▸ Task details
A verbatim copy of the whole listing is what is needed.

▸ Task inputs
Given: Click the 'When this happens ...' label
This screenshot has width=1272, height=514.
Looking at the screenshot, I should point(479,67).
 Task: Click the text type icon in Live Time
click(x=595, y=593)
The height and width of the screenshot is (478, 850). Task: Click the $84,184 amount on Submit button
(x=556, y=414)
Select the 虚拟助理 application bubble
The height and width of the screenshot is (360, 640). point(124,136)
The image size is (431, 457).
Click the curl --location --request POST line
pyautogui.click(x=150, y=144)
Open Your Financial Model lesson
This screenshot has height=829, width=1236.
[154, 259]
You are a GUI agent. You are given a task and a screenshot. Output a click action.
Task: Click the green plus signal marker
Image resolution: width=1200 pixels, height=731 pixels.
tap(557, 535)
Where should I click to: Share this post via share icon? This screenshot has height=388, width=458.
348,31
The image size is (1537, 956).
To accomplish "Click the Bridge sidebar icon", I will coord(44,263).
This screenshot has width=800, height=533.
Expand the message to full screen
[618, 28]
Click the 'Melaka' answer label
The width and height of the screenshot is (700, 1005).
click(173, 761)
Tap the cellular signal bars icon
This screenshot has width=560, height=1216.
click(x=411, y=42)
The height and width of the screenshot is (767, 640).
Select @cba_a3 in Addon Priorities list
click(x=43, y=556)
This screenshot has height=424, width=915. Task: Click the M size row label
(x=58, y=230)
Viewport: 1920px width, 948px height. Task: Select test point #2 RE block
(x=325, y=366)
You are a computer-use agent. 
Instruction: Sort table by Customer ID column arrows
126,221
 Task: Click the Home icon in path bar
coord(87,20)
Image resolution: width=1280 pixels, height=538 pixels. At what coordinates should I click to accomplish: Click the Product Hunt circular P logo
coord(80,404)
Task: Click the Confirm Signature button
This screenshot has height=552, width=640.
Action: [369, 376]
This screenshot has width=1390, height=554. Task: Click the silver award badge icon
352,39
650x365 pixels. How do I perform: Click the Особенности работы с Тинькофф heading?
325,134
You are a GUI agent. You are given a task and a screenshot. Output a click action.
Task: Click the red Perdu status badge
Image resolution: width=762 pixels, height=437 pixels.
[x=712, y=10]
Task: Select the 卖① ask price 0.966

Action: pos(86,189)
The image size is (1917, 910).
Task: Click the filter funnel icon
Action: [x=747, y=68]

▸ Finished exercise
Given: Click the 'When this happens ...' label
This screenshot has width=1272, height=514.
Looking at the screenshot, I should point(479,67).
 Task: Click the text type icon in Live Time
click(x=595, y=593)
The height and width of the screenshot is (478, 850). Task: Click the $84,184 amount on Submit button
(x=556, y=414)
Select the 虚拟助理 application bubble
The height and width of the screenshot is (360, 640). point(124,136)
The image size is (431, 457).
Click the curl --location --request POST line
pyautogui.click(x=150, y=144)
Open Your Financial Model lesson
This screenshot has height=829, width=1236.
[154, 259]
You are a GUI agent. You are given a task and a screenshot. Output a click action.
Task: Click the green plus signal marker
Image resolution: width=1200 pixels, height=731 pixels.
tap(557, 535)
Where should I click to: Share this post via share icon? This screenshot has height=388, width=458.
348,31
The image size is (1537, 956).
To accomplish "Click the Bridge sidebar icon", I will coord(44,263).
This screenshot has width=800, height=533.
Expand the message to full screen
[618, 28]
Click the 'Melaka' answer label
The width and height of the screenshot is (700, 1005).
click(173, 761)
Tap the cellular signal bars icon
This screenshot has width=560, height=1216.
click(x=411, y=42)
The height and width of the screenshot is (767, 640).
Select @cba_a3 in Addon Priorities list
click(x=43, y=556)
This screenshot has height=424, width=915. Task: Click the M size row label
(x=58, y=230)
Viewport: 1920px width, 948px height. Task: Select test point #2 RE block
(x=325, y=366)
You are a computer-use agent. 
Instruction: Sort table by Customer ID column arrows
126,221
 Task: Click the Home icon in path bar
coord(87,20)
Image resolution: width=1280 pixels, height=538 pixels. At what coordinates should I click to accomplish: Click the Product Hunt circular P logo
coord(80,404)
Task: Click the Confirm Signature button
This screenshot has height=552, width=640.
Action: [369, 376]
This screenshot has width=1390, height=554. Task: Click the silver award badge icon
352,39
650x365 pixels. How do I perform: Click the Особенности работы с Тинькофф heading?
325,134
You are a GUI agent. You are given a task and a screenshot. Output a click action.
Task: Click the red Perdu status badge
Image resolution: width=762 pixels, height=437 pixels.
[x=712, y=10]
Task: Select the 卖① ask price 0.966

Action: pos(86,189)
The image size is (1917, 910).
Task: Click the filter funnel icon
Action: [x=747, y=68]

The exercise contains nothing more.